Topics in Intelligent Systems---Machine Learning Systems Implementation
CSCI-739

Fall 2024
www.cs.rit.edu/~wjz/csci739


Instructor

Class Meeting


Lecture Slides

  • Resources on Parallel Computing

    Policy on Large Language Model (LLM) Usage

    Our policy on the usage of Large Language Models (LLMs) is centered around fostering innovation, creativity, and learning. We enthusiastically endorse and promote the incorporation of LLMs in various educational endeavors, including homework, presentations, and projects. We firmly believe that harnessing the capabilities of LLMs aligns with the forefront of technological advancement and offers an invaluable tool for students and professionals alike. By embracing this trend, we aim to empower individuals to explore and utilize the immense potential of LLMs to enhance their academic and professional pursuits. Through responsible and ethical usage, we envision a future where LLMs contribute to the enrichment of knowledge and the cultivation of groundbreaking ideas. (This paragraph is generated by ChatGPT 3.5.)

    Course Overview

    Machine learning systems are widely used in both industrial applications and academic research. This course will give an overview of the problems and solutions of high-performance machine learning systems.

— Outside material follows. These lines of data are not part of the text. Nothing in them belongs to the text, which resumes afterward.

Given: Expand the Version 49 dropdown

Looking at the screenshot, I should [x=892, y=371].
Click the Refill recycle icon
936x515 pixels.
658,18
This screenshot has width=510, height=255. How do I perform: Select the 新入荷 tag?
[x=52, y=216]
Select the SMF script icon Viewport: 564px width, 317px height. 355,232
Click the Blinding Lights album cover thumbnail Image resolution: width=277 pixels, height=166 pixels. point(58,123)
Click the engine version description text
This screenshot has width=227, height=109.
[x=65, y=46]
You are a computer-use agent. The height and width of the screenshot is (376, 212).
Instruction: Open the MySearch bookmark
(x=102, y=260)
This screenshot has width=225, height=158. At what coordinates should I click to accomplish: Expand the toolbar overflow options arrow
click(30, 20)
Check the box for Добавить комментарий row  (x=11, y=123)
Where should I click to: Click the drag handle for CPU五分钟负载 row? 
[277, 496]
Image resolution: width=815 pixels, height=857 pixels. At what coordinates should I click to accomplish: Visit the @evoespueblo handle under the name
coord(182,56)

Presentations, coding, and written reports are required. The focus of the course is to demonstrate the implementation mechanisms underneath popular machine learning tools, e.g., tensowflow, pytorch, xgboost. Students will implement high-performance machine learning systems from scratch. This special-topics instance is classified as belonging to the Data Management and the Intelligent Systems clusters.

    Prerequisites

    Expectations

    The students are expected to be familiar with Python, a parallel version of Python, MPI, C/C++, and OpenMP. In case not, the students are expected to learn the basics themselves. If you plan on using other languages or framework, be sure to check with the instructor.

    Tentative Schedule

    Grading

    Homework 40%
    Reading 10%
    Project 50%

    I will use the following percentage-based grading scale to determine your final letter grade.

    90%<=A<=100%
    80%<=B<90%
    70%<=C<80%
    60%<=D<70%
    0%<=F<60%

    In-Class Activities

    Each in-class activity will be due on a specified date, and be graded like homework assignment. NO LATE submission will be accepted. NO DEADLINE EXTENSION will be given unless extenuating circumstances arise.

    General Policies

    Any student who violates the academic integrity standards will fail the course (even for the first offense).

    Any missed exams, projects, or homework assignments will get zero.

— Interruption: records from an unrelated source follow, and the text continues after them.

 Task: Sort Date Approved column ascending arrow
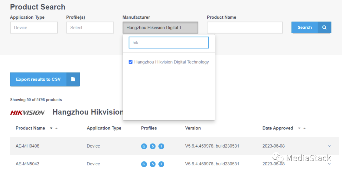(304, 128)
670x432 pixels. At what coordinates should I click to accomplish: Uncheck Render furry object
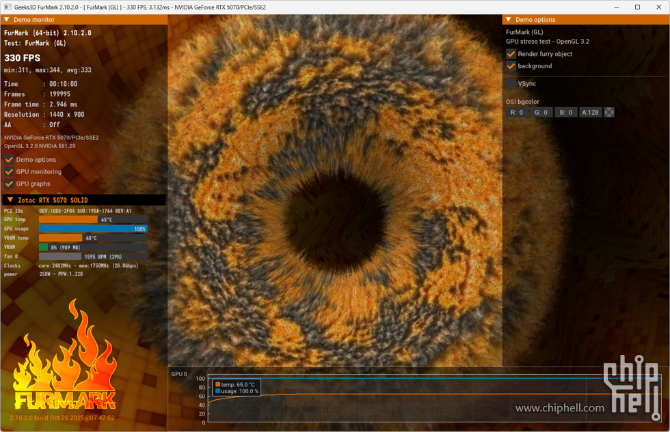point(511,54)
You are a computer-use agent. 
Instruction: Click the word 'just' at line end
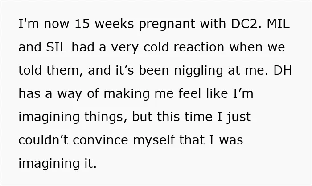(238, 118)
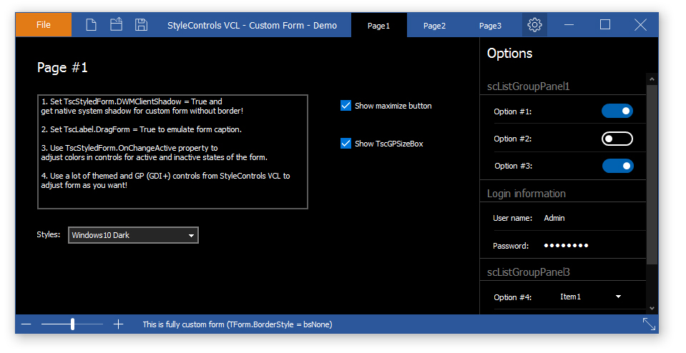Switch to the Page2 tab

tap(434, 25)
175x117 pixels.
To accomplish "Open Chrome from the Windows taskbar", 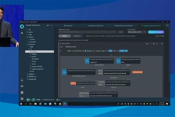I will 60,104.
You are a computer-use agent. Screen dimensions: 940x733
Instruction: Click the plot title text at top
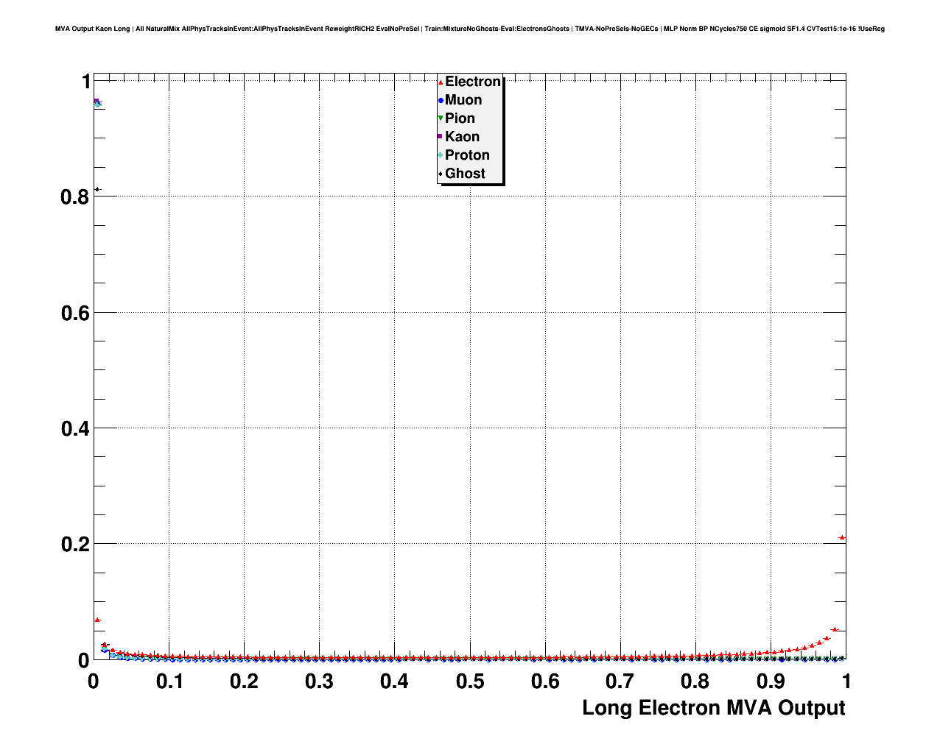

    Class attendance is very important. If you miss a class, it is your responsibility to acquire any missed materials.

    Note that questions about grading must be brought to my attention within one week after the graded material has been handed back. After that time, the grade will become permanent.

    No extra work will be given to help students to raise grades due to fairness concerns.

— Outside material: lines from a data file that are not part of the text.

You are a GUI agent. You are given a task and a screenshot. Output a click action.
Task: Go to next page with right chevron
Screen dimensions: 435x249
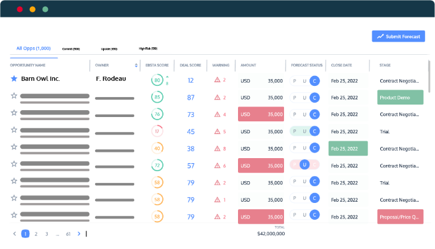79,233
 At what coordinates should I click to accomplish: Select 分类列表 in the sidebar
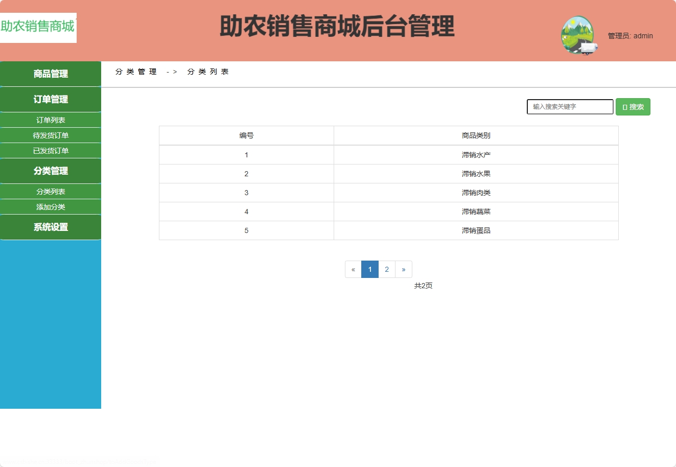pos(50,191)
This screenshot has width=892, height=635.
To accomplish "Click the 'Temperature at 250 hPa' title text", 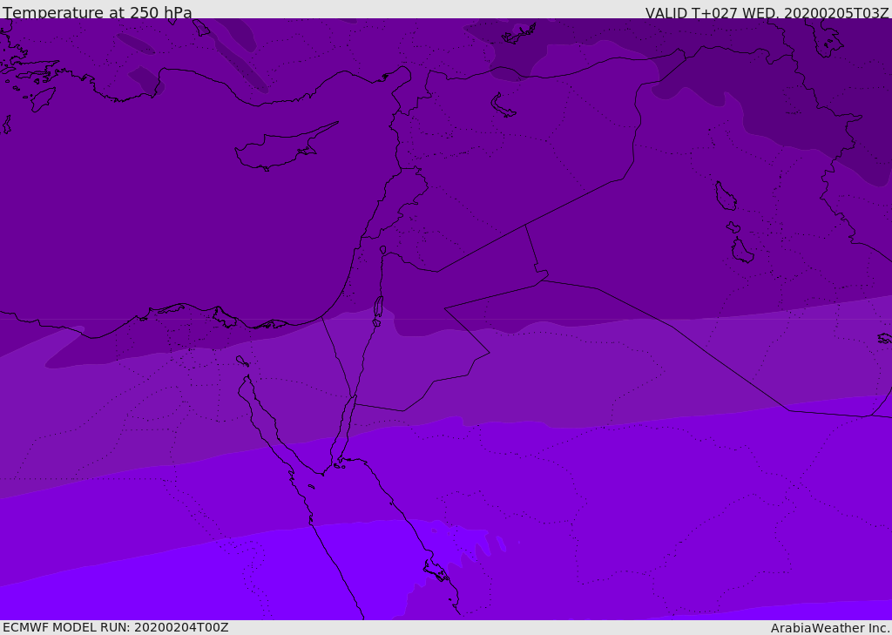I will tap(98, 12).
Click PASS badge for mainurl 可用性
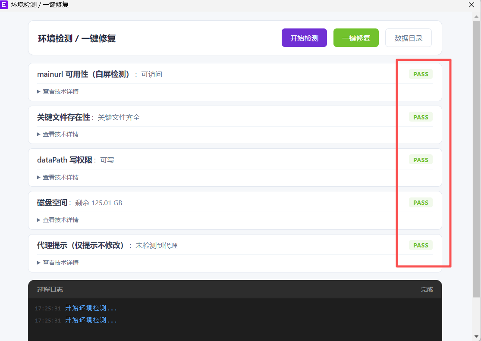This screenshot has height=341, width=481. pyautogui.click(x=421, y=74)
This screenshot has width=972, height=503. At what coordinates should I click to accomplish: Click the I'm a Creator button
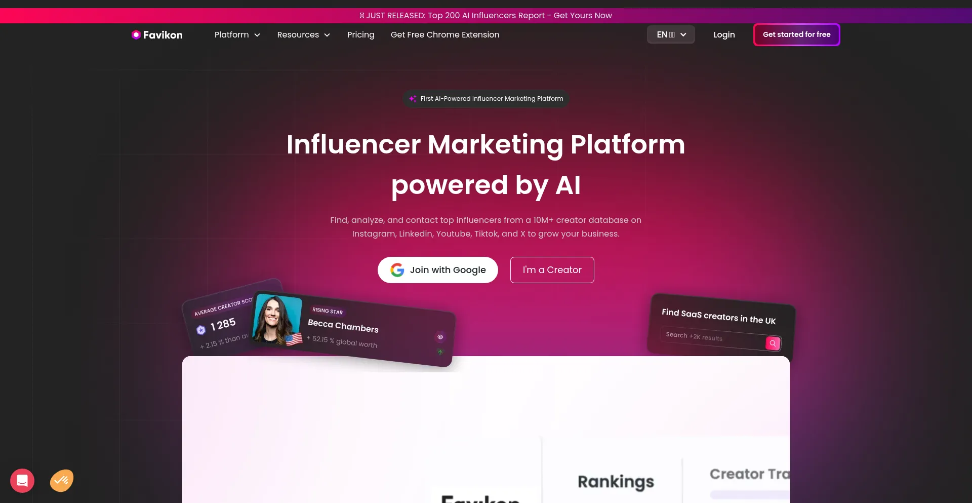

    I expect students to respect their instructor, teaching assistants, and other students in class. Disrespectful behavior will NOT be tolerated. Do NOT come to class late, leave early, or talk to other students, etc. However, class participation and discussion are strongly encouraged.

    Academic Honesty

    Any form of academic dishonesty is strictly prohibited. I will handle any such incident according to the Department of Computer Science Policy on Academic Dishonesty. Violations of the Code of Conduct for the Use of Department of Computer Science Facilities can also result in suspension, expulsion and even criminal charges. Please refer to the following statements excerpted from the 1998-99 RIT Students Rights & Responsibilities handbook:

    Any act of improperly representing another person's work as one's own is construed as an act of academic dishonesty. These acts include, but are not limited to, plagiarism in any form, or use of information and materials not authorized by the instructor during an examination.

    If a faculty member judges a student to be guilty of some form of academic dishonesty, the student may be given a failing grade for that piece of work or for the course, depending upon the severity of the misconduct.

    For the record, I have adopted the following standard policy on academic honesty.

    Policy on W and I Grades

    RIT policy allows you to withdraw from a course with a grade of W on or before the Friday of the sixth week in the quarter. After this date, your instructor cannot give you a W, but must assign you a grade based on your work.

    This course has been designed so that you can complete all the work in one semester. Thus incomplete grades will be given only in the most exceptional circumstances, and then only by prior arrangement with the instructor who has the final say in this matter.

    Policy Prohibiting Discrimination and Harrasment

    RIT is committed to providing a safe learning environment, free of harassment and discrimination as articulated in our university policies located on our governance website. RIT's policies require faculty to share information about incidents of gender based discrimination and harassment with RIT's Title IX coordinator or deputy coordinators, regardless whether the incidents are stated to them in person or shared by students as part of their coursework. If you have a concern related to gender-based discrimination and/or harassment and prefer to have a confidential discussion, assistance is available from one of RIT's confidential resources on campus (listed below).

    Notes

    Any part of this page is subject to change any time. In that case, you will be informed in advance. Be alert to the announcements.